Ketika permintaan listrik melonjak selama bertahun-tahun, Cusi menganjurkan penggunaan tenaga nuklir untuk mengisi pasokan listrik. Meskipun, keputusan ini dibarengi dengan adanya kekhawatiran publik atas keselamatan keberadaan reaktor nuklir di negara yang sering dilanda bencana alam itu.
Tenaga nuklir dipandang sebagai jawaban potensial untuk masalah atas pasokan tidak tetap dan biaya listrik tertinggi di Asia Tenggara. Namun, Duterte belum menyatakan dukungan penuh untuk proposal Cusi atas pengembangan nuklir tersebut.
Namun dalam perintah eksekutif 24 Juli dan dipublikasikan pada Rabu, Duterte membentuk sebuah komite untuk melakukan penelitian. Langkah ini mengindikasikan keterbukaan untuk menghidupkan kembali ambisi energi nuklir di negara itu.

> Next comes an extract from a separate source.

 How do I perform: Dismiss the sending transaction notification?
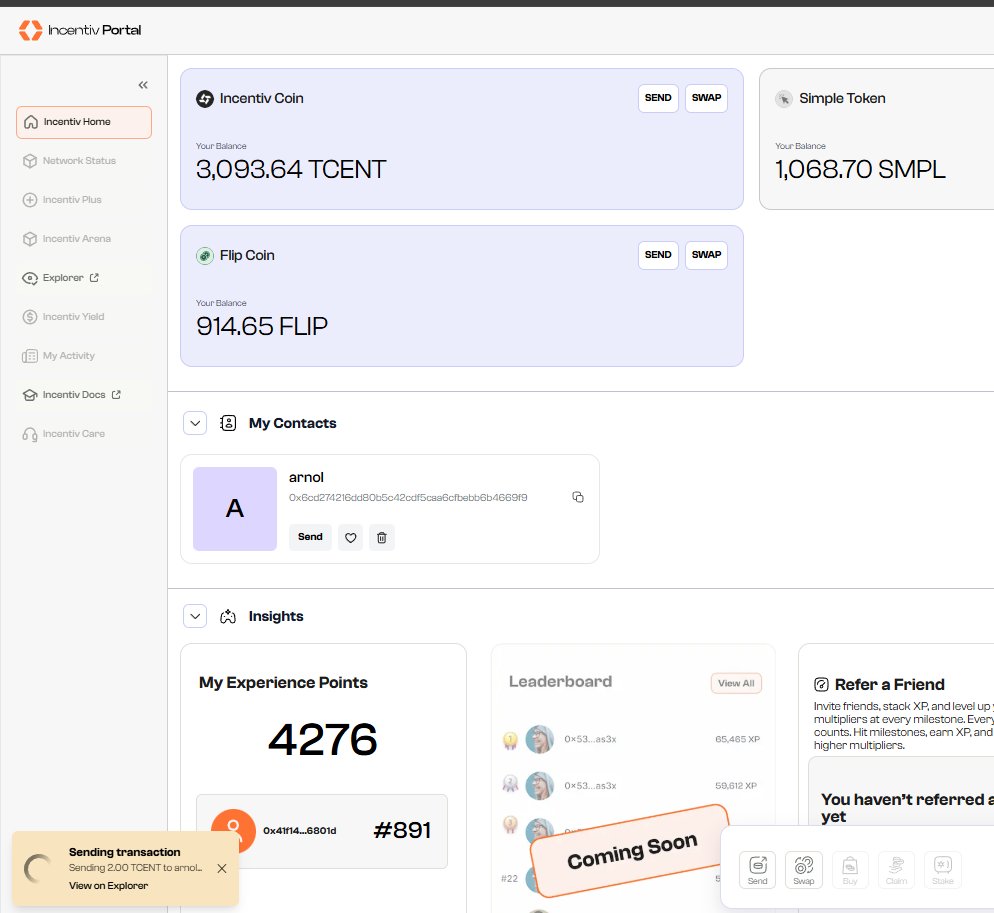pos(222,868)
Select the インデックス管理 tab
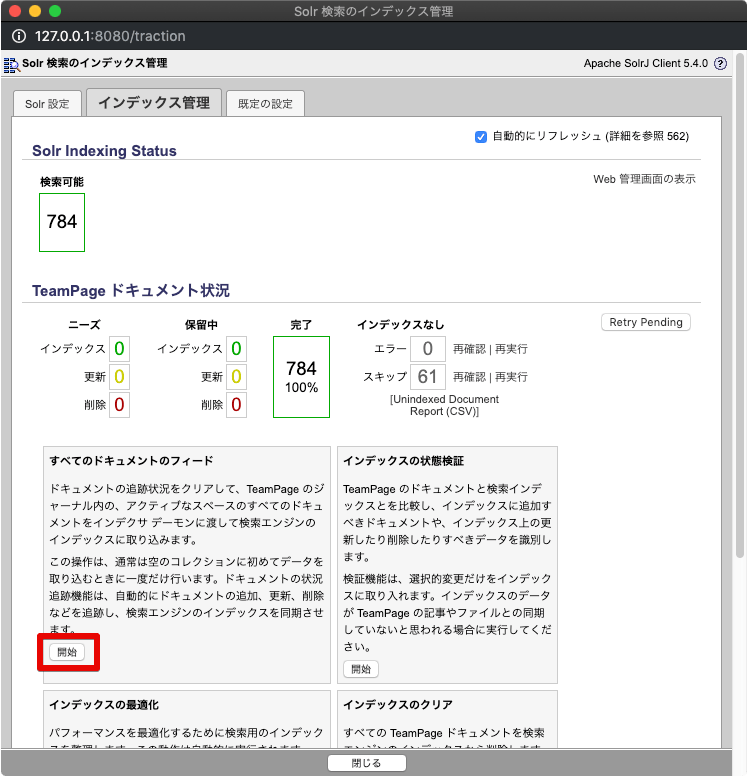This screenshot has height=777, width=747. pyautogui.click(x=153, y=103)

Cusi menyambut baik langkah Duterte sebagai langkah besar menuju realisasi program energi nuklir Filipina yang akan membantu melindungi konsumen dari volatilitas harga yang saat ini terjadi. Komite akan menilai kelayakan penambahan nuklir pembaruan sumber daya Filipina, dengan mempertimbangkan implikasi ekonomi, keamanan, dan lingkungan.
Filipina menghabiskan 2,3 miliar dolar AS untuk membangun satu-satunya fasilitas tenaga nuklir Asia Tenggara. Namun, reaktor tersebut sama sekali belum pernah digunakan.
Pembangkit Listrik Tenaga Nuklir Bataan 621-megawatt selesai pada tahun 1984. Namun, mengalami penonaktifan setelah bencana Chernobyl di Uni Soviet yang menghancurkan dan runtuhnya kediktatoran Ferdinand Marcos, yang memerintahkan pembangunannya.
Jika rencana penggunaan nuklir untuk pasokan listrik terus berjalan, itu bisa mendorong pembangunan fasilitas baru atau rehabilitasi pabrik Bataan. Upaya sebelumnya untuk mengejar energi nuklir telah gagal karena masalah keamanan dan hubungannya dengan Marcos dan era darurat militernya yang brutal.
Meskipun tidak memiliki kebijakan nuklir, Filipina telah melakukan pembicaraan dengan perusahaan atom Rusia, Rosatom. Pembicaraan ini membahas tentang studi kelayakan untuk menempatkan pembangkit nuklir kecil di daerah-daerah yang jauh.